=== MATERIALS PROVIDED ===
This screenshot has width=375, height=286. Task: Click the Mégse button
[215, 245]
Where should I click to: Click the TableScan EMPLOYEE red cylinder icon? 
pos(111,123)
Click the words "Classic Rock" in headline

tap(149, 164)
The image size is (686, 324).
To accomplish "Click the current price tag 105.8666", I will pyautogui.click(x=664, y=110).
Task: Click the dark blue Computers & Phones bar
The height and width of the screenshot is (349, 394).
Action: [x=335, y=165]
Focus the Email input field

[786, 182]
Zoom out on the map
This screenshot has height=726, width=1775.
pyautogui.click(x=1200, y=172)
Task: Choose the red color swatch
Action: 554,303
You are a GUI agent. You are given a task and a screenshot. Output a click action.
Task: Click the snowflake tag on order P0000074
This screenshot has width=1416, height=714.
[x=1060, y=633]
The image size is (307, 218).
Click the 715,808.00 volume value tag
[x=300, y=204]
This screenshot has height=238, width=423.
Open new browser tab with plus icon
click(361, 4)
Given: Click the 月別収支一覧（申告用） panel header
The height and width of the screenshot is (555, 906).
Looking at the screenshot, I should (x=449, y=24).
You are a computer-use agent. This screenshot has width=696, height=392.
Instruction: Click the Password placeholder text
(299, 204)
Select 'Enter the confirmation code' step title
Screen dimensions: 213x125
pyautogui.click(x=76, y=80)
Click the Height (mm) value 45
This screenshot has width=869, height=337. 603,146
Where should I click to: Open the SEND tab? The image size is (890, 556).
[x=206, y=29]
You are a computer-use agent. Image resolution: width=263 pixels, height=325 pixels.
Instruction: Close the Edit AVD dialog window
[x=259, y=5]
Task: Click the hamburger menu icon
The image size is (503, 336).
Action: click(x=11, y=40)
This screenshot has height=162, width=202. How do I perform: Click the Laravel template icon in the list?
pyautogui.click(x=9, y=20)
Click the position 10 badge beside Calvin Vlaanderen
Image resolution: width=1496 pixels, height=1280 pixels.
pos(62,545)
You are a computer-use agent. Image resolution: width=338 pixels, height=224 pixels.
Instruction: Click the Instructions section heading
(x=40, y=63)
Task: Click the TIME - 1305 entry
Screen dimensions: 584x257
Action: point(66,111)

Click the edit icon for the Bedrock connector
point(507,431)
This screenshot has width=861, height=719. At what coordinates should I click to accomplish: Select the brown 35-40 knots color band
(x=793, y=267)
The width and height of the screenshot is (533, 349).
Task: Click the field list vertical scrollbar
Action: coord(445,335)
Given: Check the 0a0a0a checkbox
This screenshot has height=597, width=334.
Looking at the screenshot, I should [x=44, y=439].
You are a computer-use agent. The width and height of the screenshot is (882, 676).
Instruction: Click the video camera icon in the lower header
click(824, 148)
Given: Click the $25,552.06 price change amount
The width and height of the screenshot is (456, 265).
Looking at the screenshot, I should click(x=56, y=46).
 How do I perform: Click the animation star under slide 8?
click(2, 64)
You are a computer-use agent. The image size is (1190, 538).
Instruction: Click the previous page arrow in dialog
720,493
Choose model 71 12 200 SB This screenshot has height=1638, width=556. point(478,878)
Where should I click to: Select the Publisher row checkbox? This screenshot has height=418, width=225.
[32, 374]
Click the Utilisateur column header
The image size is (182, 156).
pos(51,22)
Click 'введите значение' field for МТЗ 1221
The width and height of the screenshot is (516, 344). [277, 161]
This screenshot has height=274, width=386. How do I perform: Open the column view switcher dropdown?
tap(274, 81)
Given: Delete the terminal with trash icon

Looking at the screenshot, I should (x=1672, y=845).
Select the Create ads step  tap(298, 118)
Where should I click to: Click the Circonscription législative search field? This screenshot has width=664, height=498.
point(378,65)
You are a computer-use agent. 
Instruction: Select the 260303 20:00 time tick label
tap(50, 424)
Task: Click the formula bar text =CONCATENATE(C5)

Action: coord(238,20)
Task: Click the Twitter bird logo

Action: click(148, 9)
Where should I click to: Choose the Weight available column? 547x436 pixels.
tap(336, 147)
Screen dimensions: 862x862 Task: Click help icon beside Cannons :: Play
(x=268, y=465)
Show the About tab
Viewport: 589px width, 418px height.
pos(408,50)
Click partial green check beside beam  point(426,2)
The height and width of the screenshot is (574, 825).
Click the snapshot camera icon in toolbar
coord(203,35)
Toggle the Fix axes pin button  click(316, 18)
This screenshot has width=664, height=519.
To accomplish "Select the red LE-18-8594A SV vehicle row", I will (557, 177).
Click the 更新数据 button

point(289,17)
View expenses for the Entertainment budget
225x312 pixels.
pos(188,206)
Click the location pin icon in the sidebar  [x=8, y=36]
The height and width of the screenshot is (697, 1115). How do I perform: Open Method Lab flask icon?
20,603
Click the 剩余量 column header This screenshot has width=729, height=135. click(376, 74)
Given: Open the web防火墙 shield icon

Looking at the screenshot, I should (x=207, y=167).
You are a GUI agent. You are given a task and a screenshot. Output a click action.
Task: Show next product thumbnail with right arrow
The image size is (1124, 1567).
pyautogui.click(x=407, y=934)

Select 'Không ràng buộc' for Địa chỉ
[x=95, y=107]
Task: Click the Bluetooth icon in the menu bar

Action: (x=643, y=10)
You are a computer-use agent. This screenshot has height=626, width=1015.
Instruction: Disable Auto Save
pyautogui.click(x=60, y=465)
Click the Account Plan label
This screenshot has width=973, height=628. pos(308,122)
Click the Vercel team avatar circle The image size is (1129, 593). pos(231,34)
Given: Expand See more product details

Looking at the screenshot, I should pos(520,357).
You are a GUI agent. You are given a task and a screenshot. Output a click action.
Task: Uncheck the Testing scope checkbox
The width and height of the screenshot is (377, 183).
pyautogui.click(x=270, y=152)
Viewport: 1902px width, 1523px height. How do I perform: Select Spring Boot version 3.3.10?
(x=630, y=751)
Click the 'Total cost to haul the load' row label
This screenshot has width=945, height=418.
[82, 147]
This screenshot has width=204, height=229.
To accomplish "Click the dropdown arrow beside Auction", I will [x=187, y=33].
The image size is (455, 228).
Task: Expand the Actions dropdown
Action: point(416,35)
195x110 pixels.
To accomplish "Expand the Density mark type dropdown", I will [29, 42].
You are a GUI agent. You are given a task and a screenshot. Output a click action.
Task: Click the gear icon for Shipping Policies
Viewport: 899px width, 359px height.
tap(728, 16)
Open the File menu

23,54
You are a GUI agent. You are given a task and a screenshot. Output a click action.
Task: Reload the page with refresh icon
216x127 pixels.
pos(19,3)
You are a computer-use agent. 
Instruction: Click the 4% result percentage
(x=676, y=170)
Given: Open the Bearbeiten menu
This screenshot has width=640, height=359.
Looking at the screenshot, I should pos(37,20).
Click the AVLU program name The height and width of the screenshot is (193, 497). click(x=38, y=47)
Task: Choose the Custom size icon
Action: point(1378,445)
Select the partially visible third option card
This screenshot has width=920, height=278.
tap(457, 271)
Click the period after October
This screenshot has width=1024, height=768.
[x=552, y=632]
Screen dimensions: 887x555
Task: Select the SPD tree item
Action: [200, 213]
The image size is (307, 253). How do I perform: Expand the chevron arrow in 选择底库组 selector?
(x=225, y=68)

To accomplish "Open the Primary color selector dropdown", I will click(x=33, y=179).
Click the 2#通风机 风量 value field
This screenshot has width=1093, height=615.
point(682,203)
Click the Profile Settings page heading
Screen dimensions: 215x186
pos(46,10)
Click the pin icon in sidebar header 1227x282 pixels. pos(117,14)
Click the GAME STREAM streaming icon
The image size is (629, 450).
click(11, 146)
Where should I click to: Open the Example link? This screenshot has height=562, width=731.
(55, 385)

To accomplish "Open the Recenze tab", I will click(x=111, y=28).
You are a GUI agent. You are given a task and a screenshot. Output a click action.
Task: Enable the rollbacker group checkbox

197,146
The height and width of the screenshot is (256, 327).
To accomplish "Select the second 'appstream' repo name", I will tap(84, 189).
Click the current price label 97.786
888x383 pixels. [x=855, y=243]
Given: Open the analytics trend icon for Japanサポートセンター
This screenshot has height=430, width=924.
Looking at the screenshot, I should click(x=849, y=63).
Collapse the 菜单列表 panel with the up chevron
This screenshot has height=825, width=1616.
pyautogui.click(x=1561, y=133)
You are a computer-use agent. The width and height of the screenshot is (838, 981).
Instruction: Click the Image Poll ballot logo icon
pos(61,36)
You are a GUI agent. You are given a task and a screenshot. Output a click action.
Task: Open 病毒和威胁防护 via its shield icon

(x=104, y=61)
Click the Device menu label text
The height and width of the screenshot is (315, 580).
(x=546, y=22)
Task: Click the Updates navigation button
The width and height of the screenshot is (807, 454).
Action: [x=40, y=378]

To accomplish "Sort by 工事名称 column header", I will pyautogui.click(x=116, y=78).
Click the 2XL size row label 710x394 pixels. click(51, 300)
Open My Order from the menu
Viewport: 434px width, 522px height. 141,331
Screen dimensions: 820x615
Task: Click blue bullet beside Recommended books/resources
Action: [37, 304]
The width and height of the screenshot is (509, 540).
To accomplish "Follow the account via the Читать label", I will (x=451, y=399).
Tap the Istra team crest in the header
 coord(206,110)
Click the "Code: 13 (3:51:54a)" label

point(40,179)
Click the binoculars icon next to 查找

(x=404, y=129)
===
WORK TO BE COMPLETED:
Please transcribe exactly the lines above from the line that has "The height and width of the screenshot is (697, 1115)." up to and including the line that has "Click the Vercel"; no other line belongs in the answer.

COMPLETED TASK:
The height and width of the screenshot is (697, 1115). How do I perform: Open Method Lab flask icon?
20,603
Click the 剩余量 column header This screenshot has width=729, height=135. click(376, 74)
Given: Open the web防火墙 shield icon

Looking at the screenshot, I should (x=207, y=167).
You are a GUI agent. You are given a task and a screenshot. Output a click action.
Task: Show next product thumbnail with right arrow
The image size is (1124, 1567).
pyautogui.click(x=407, y=934)

Select 'Không ràng buộc' for Địa chỉ
[x=95, y=107]
Task: Click the Bluetooth icon in the menu bar

Action: (x=643, y=10)
You are a computer-use agent. This screenshot has height=626, width=1015.
Instruction: Disable Auto Save
pyautogui.click(x=60, y=465)
Click the Account Plan label
This screenshot has width=973, height=628. pos(308,122)
Click the Vercel team avatar circle The image size is (1129, 593). pos(231,34)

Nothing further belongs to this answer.